Comment réduire la dépendance de nos PME au crédit bancaire ?

Publié le 5 juillet 2019 à 18h01

Ludovic Subran

Les PME sont le ciment économique de l’Union européenne. Elles représentent 99 % du total des entreprises non financières implantées en zone euro, génèrent 60 % de la valeur ajoutée brute totale produite dans la région, et emploient plus de 90 millions de personnes. Elles sont essentielles à l’économie européenne et à sa stabilité.

Mais pour grandir, prendre de l’ampleur sur la scène internationale et continuer de soutenir l’économie régionale, les PME ont besoin de financement. Ces entreprises de taille modérée n’ont en effet souvent pas les capacités de s’autofinancer entièrement, et doivent passer par un financeur externe pour poursuivre leur croissance. Lequel ? Les banques, bien entendu. En espérant que ces dernières acceptent de coopérer…

Heureux constat : c’est de plus en plus le cas ! En zone euro, l’accès au financement des PME s’est amélioré ces dernières années. Le déficit de financement bancaire des PME[1] a diminué dans la région, passant de 6 % du PIB en 2015 à 3 % en 2019. Il se rapproche même fortement du niveau constaté aux Etats-Unis (2 % du PIB en 2019). La BCE et sa politique monétaire accommodante n’y sont pas étrangères, bien au contraire. Bonne nouvelle ?

Périlleuse dépendance

En un sens, oui. Les entreprises européennes ont besoin de fonds pour croître, et les banques leur apportent ce soutien. Mais la piqûre bancaire n’a pas que des avantages. Avec cet accès privilégié au crédit bancaire, les PME européennes en sont devenues fortement dépendantes. La preuve : les prêts bancaires représentent environ 70 % du financement des PME en Europe. A titre de comparaison, ce chiffre atteint seulement 40 % aux Etats-Unis. Que se passera-t-il quand les banques européennes décideront de fermer les robinets ?

Ce scénario n’a rien d’improbable à moyen terme. Avec la finalisation des accords de Bâle III et la mise en place de ceux de Bâle IV, le nouveau cadre réglementaire imposé aux établissements bancaires européens sera plus strict et contraignant. Par exemple, Bâle III va accroître les exigences minimales de fonds propres des banques de 8 % à 10,5 %. Celles-ci pourraient alors se montrer plus sélectives et modérées dans leur politique d’octroi de crédits… au grand dam des entreprises.

Pour les PME, les modalités d’accès au financement devraient rapidement se durcir, et le coût du financement s’alourdir. Selon nos estimations, pour les PME européennes les moins solvables (notation en dessous de B), le coût du financement augmentera de plus de 100 points de base d’ici 2022. Une charge difficile à assumer pour des entreprises dont la trésorerie est déjà fragile. D’où l’urgence de trouver de nouvelles sources de financement, plus flexibles et moins coûteuses.

Le financement direct comme alternative ?
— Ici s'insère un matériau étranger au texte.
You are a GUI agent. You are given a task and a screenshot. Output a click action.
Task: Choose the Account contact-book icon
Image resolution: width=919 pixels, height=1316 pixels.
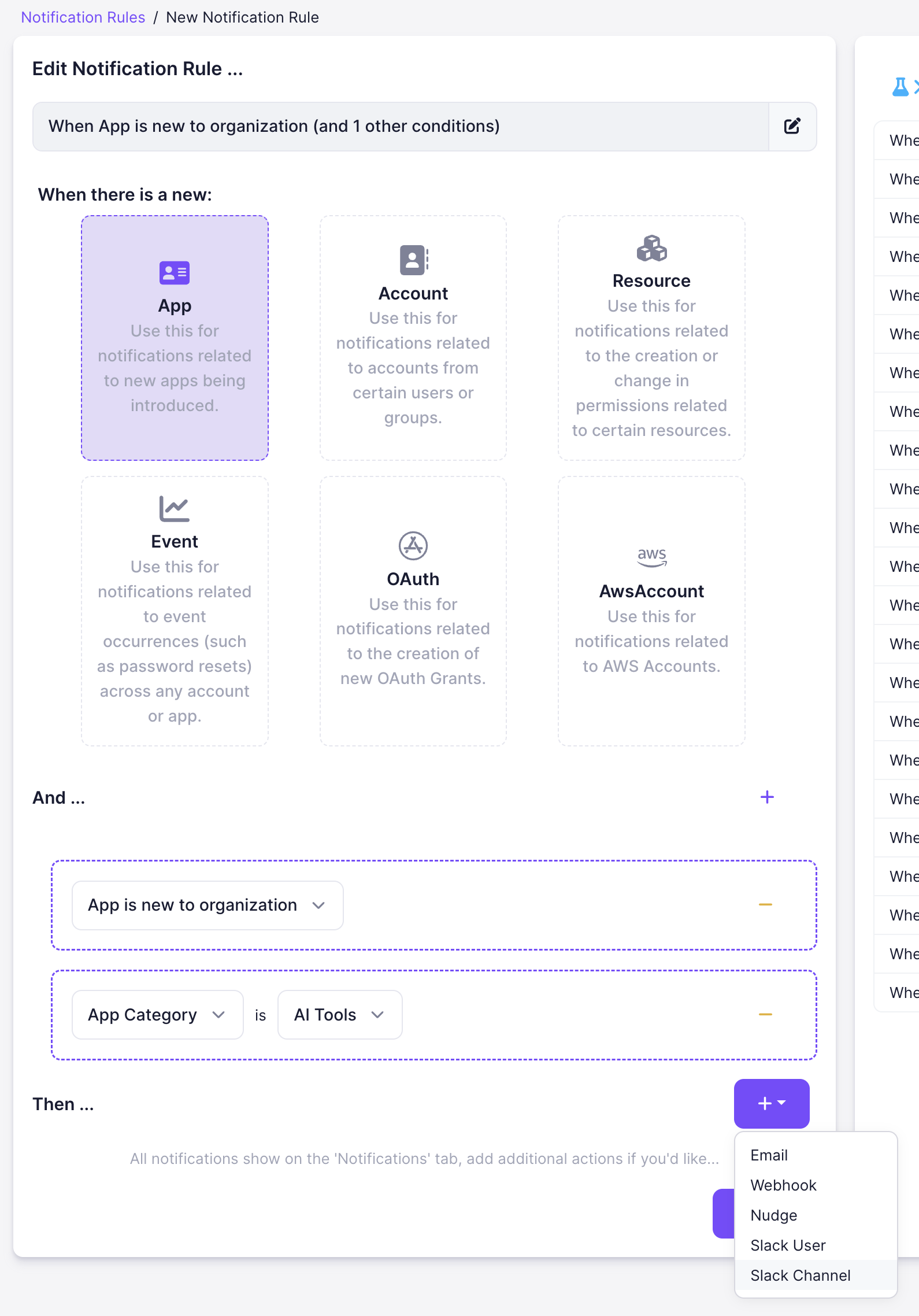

Face à cette situation, l’heure de la désintermédiation du financement en zone euro est peut-être arrivée ! Il faut donner l’opportunité aux entreprises de trouver des sources de financement alternatives, sans qu’elles aient à passer systématiquement par un établissement bancaire. C’est le meilleur moyen de réduire cette dépendance croissante, et de limiter le risque de faillites de PME.

Pourquoi ne pas explorer la piste du financement direct par des investisseurs privés et institutionnels ? Les fonds d’investissement peuvent être un complément idéal au financement des PME européennes, et ils gagnent en crédibilité. Moins contraints par la législation que le financement bancaire, ces derniers disposent d’importantes capacités et séduisent de plus en plus d’entreprises désireuses de se développer. Après avoir atteint le seuil de 100 milliards d’euros pour la première fois en 2016, le volume cumulé des fonds d’investissement a atteint un niveau record de 165,6 milliards d’euros en 2017.

L’épargne des ménages pourrait aussi contribuer au financement des PME européennes. En zone euro, le taux d’épargne des ménages atteint 12,1 %, soit 860 milliards d’euros de capital disponible chaque année. Aujourd’hui, 30 % de ce montant est investi par les ménages en valeurs mobilières. Nous estimons que, si un quart de ces 30 % était redirigé vers des fonds qui investissent dans les PME, cela libérerait 65 milliards d’euros [ ?? 64,5 milliards ?? ou alors : libérerait quelque 65 milliards d’euros ??] de financement par an pour les PME.

Les solutions existent pour sortir les PME européennes de la dépendance bancaire. Il faut maintenant les accompagner vers ces voies alternatives, encore inhabituelles dans notre esprit européen, mais tout aussi efficaces que nos modes de financement traditionnels.

[1]. Le déficit potentiel de financement bancaire des PME mesure la différence entre les besoins de financement bancaire des PME et l’offre de crédits bancaires.